Kindly share your C&C for my below shot.
Regards,
Tejal
IMG_8800 as Smart Object-1 by Tejal Imagination, on Flickr
IMG_8800 as Smart Object-BW by Tejal Imagination, on Flickr
Kindly share your C&C for my below shot.
Regards,
Tejal
IMG_8800 as Smart Object-1 by Tejal Imagination, on Flickr
IMG_8800 as Smart Object-BW by Tejal Imagination, on Flickr
I like both of them Tejal. I think the B&W image needs some more pop. Reducing the highlights a bit might help![]()
would you consider a wider or shorter crop? It's a great shot with so many ways to process it. Well seen.

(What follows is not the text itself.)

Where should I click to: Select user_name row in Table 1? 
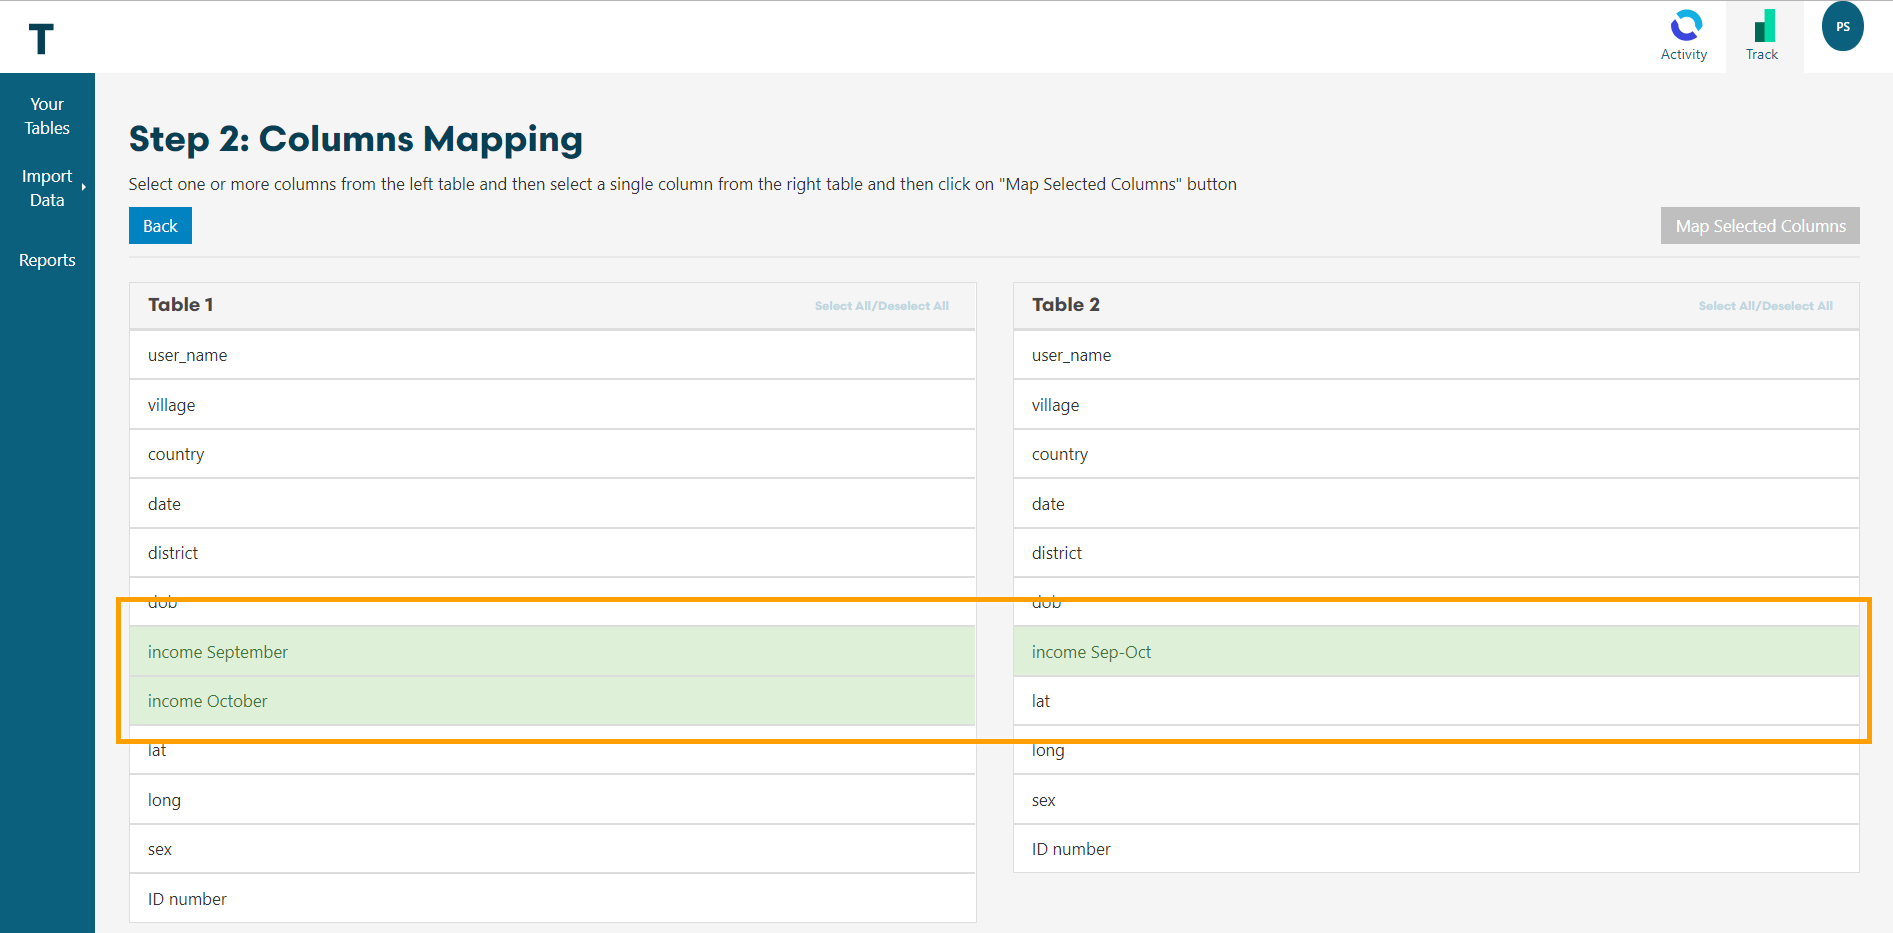(552, 355)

I propose you Adobe Elements.So ctrl j for a copy of the image then Enhance-Convert to Black and White-infrared,then Enhance,again-Adjust lighting-Shadows/Highlights to light shadows and dark highlights,then create a new layer set foreground color to red and with brush tool at different densities colorize this layer-the great density on the left bottom corner,then Layer-Merge down.Now you have the green background and a red layer.Set the blending mode for the layer to difference and merge it down.If you will colorize with green instead red it will obtain another result.
No more than 15-20 min.
Something more complex presumes Filter-Distort-Liquify-warp tool
All the best
Last edited by Radu Dinu Cordeanu; 22nd September 2016 at 05:10 PM.

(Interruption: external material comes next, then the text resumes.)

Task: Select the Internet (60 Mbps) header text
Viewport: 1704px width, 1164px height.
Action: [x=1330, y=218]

An interesting idea, Tejal, but the tip of a foreground leaf, that is coming from the bottom left corner, is out of focus which rather spoils the effect for me. No problems with background areas being soft but the foreground should ideally be all sharply in focus.
Hi Tejal,
Really like the green. Don't worry about sharpness; the point of the abstract image is tae generalise form, whilst emphasizing lines and colour. Ah wouldn't add or change colours in PP either ...else why take that particular photo in the first place? IMO ah'd keep it as is - it works.
The B+W doesn't work for me. Lack of tonal range is common when converting a digital colour image.
Different, painterly like.
I too really like the original where as B&W does not work in this case, mostly because of the lack of tonal range; i like the first color conversion by Radu too![]()
Tejal ... the famous American photographer, Alfred Stieglitz, made similar pictures in 1927 and 1928 on gelatin silver plate. They are named "Garden Iris - Georgetown, Maine" and "Wild Iris - Maine". After seeing your work herein, I remembered the shots within a portfolio history book of Stieglitz, Steichen and Strand's work. They have reference numbers 55.635.1a and 55.635.1b in the Alfred Stieglitz Collection, which you might find online. They are black and white. The use of tone, positive and negative space and detail are interesting. (The original prints are 24.8 x 19.3 inches.)
You are welcome. If you are not familiar with Stieglitz, he was married and in a relationship throughout his whole life with Georgia O'Keefe; perhaps the most famous American women painter and graphic artist of her time and certainly renowned now. One of her famous quotes is, "Nothing is less real than Realism ..." Understandably her works, especially in later life, tended to be quite abstract. Her early works in New York City tended to the form of the graphic artists such as Stieglitz, obviously an influence. Check her out, too. She did some really neat stuff.